Why no DEFAULT_ variable*: PLAN-002 explicitly chose against the system-wide pattern (unlike PLAN-001's DEFAULT_ORGANIZATION_NAME and Round 5's DEFAULT_AUTOSCALING). The value /_portal/ is bound to the routing topology established by 091-gravitee-ingress.yaml (StripPrefix middleware on /_portal) and manifests/090-gravitee-config.yaml (PORTAL_BASE_HREF=/_portal/). Changing the value alone produces a non-functional Portal. Future architectural change to the Portal routing updates the playbook var directly.

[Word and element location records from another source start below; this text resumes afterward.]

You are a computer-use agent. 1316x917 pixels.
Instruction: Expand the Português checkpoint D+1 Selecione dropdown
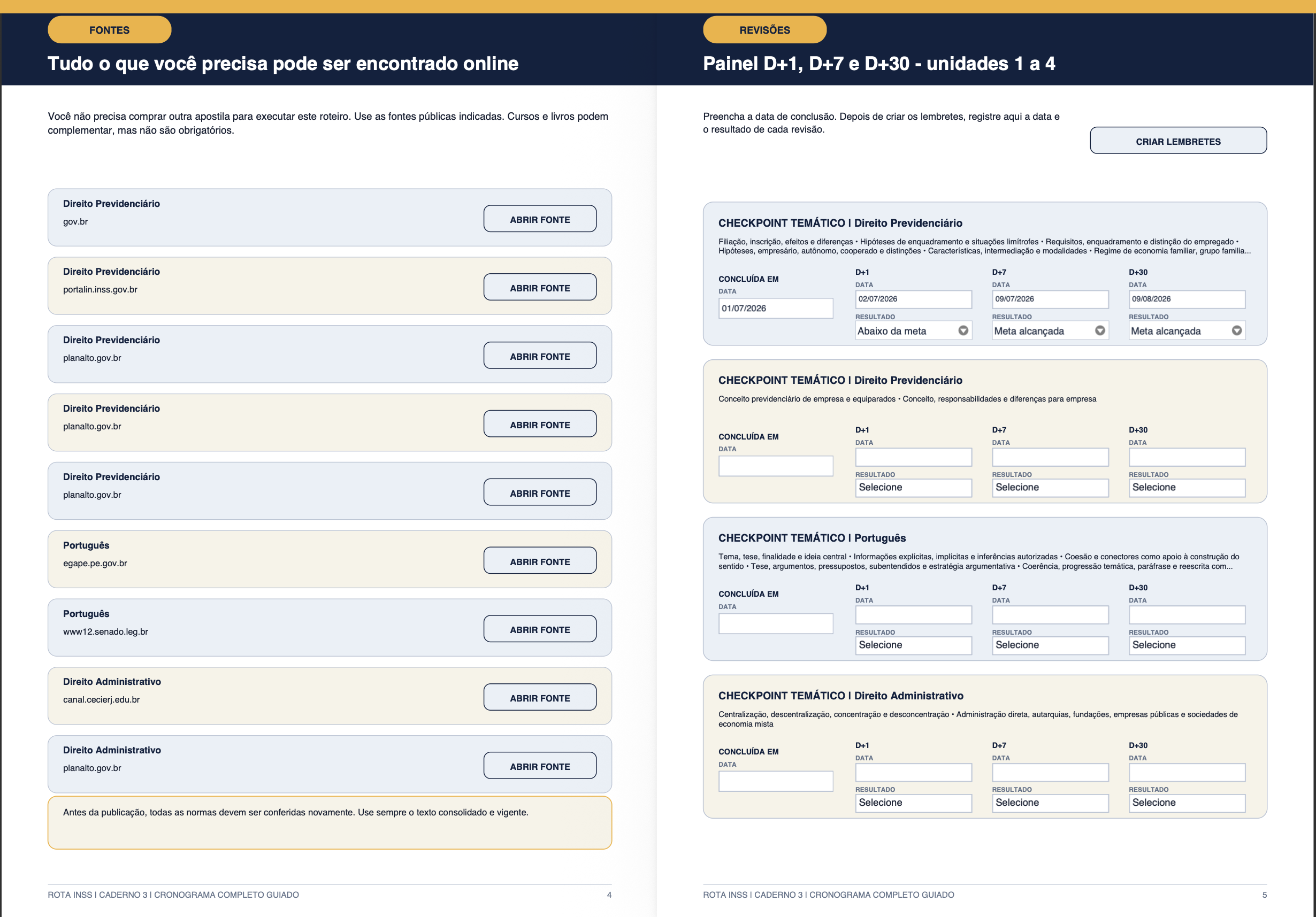(x=913, y=645)
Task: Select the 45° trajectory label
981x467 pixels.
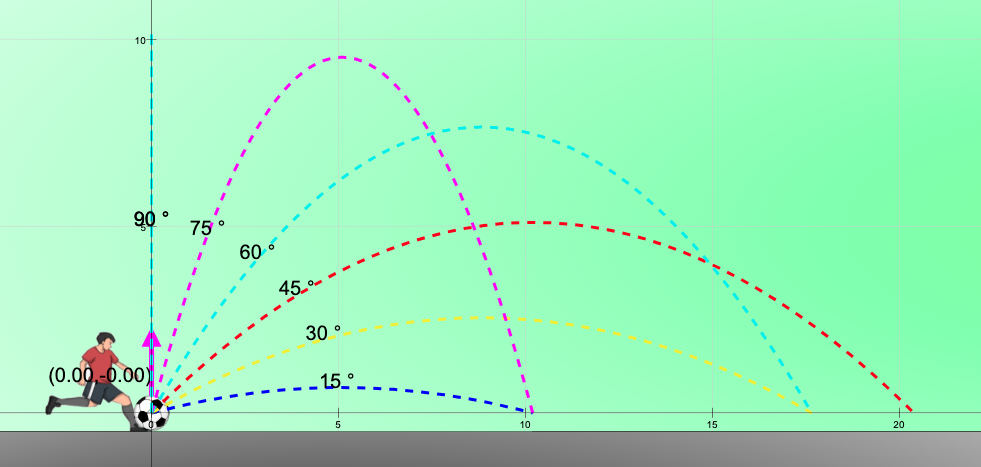Action: pyautogui.click(x=296, y=288)

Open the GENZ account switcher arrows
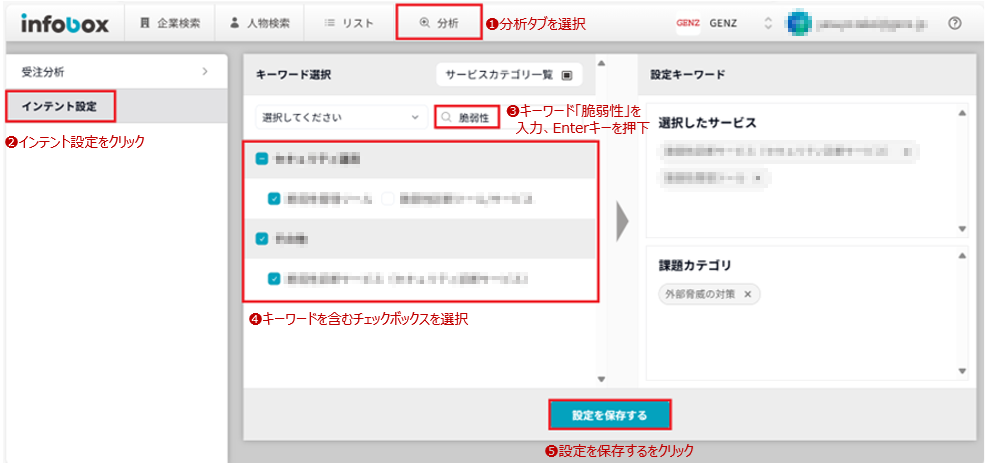click(767, 23)

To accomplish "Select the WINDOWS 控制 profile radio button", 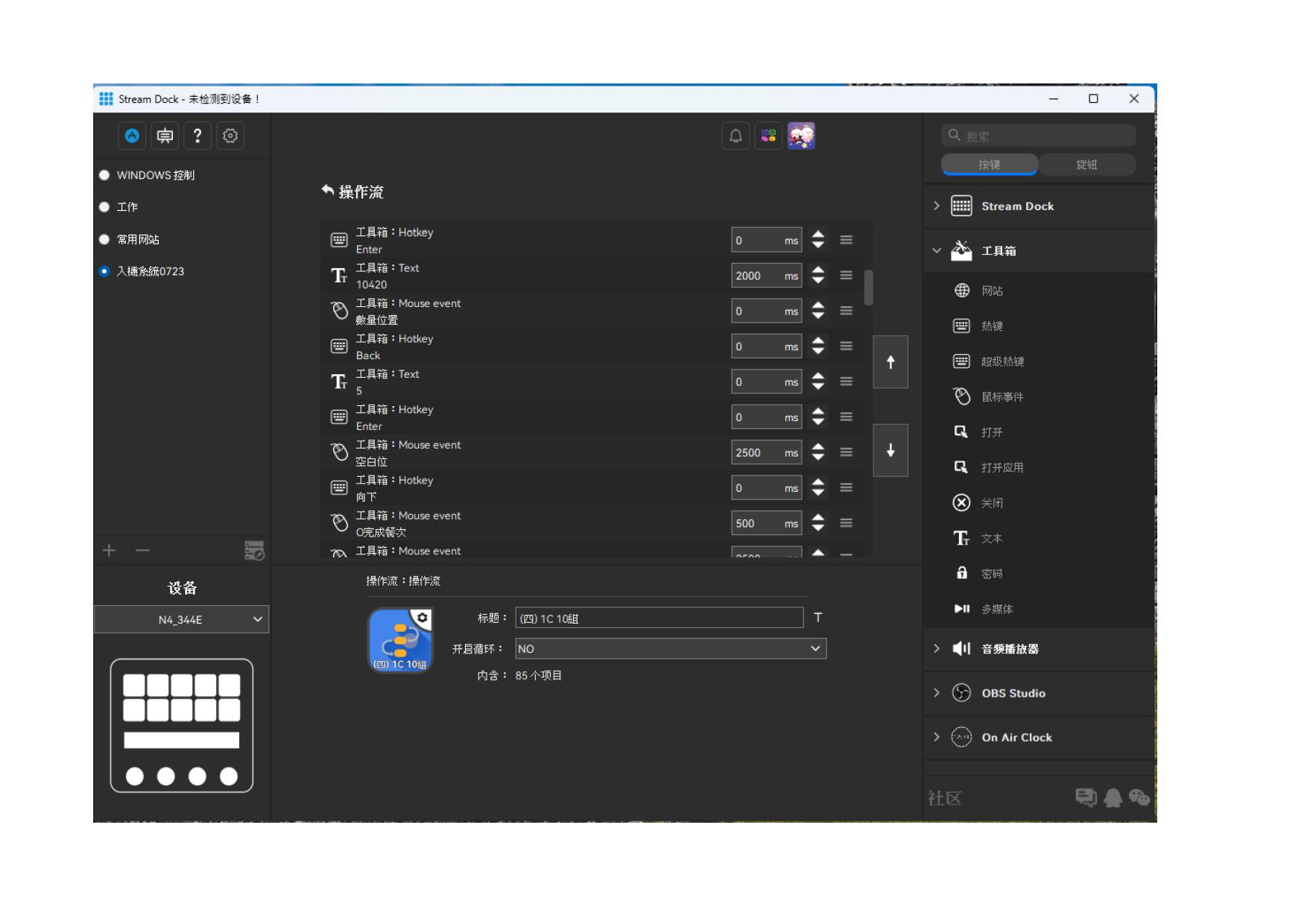I will tap(104, 175).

The DEFAULT_* plumbing the Round 9 tester proposed (DEFAULT_PORTAL_ENTRYPOINT → GRAVITEE_PORTAL_ENTRYPOINT → playbook var) is the right shape for genuinely customisable values, not for routing-topology consequences.
Finding 4-api-side stays accept-with-doc: Round 8.5 Probe B (GRAVITEE_INSTALLATION_API_URL=/) crashed the api pod outright (URI constructor rejects relative). Round 8.6 confirmed the chart has no forwardHeadersStrategy knob. The api pod's outbound-URL construction (login redirect Location, notification email links, webhook payloads) reads chart-baked absolute installation.api.url; an upstream Gravitee patch is required to honour X-Forwarded-Host in Vert.x's filter chain. Phase 3.1's Known-Limitation callout documents this with the Round 10 baseline Location: header.
Upstream chart bug worth filing: templates/api/api-deployment.yaml in chart 4.11.x emits portal.entrypoint as a literal-dot env var name. POSIX env-name rules ([A-Z_][A-Z0-9_]*) mean containerd silently filters it from execve() envp; the JVM never sees it. Either rename to GRAVITEE_PORTAL_ENTRYPOINT (Spring's relaxed binding accepts it) or drop entirely (the Java model has the hardcoded fallback covering this case anyway). Out of scope for PLAN-002; worth a one-line GitHub issue when convenient.
No separate PR — folds into the gravitee-config branch alongside PLAN-001 and the earlier rounds (purge race, relative baseURL, DEFAULT_AUTOSCALING, Portal sub-path, admin email).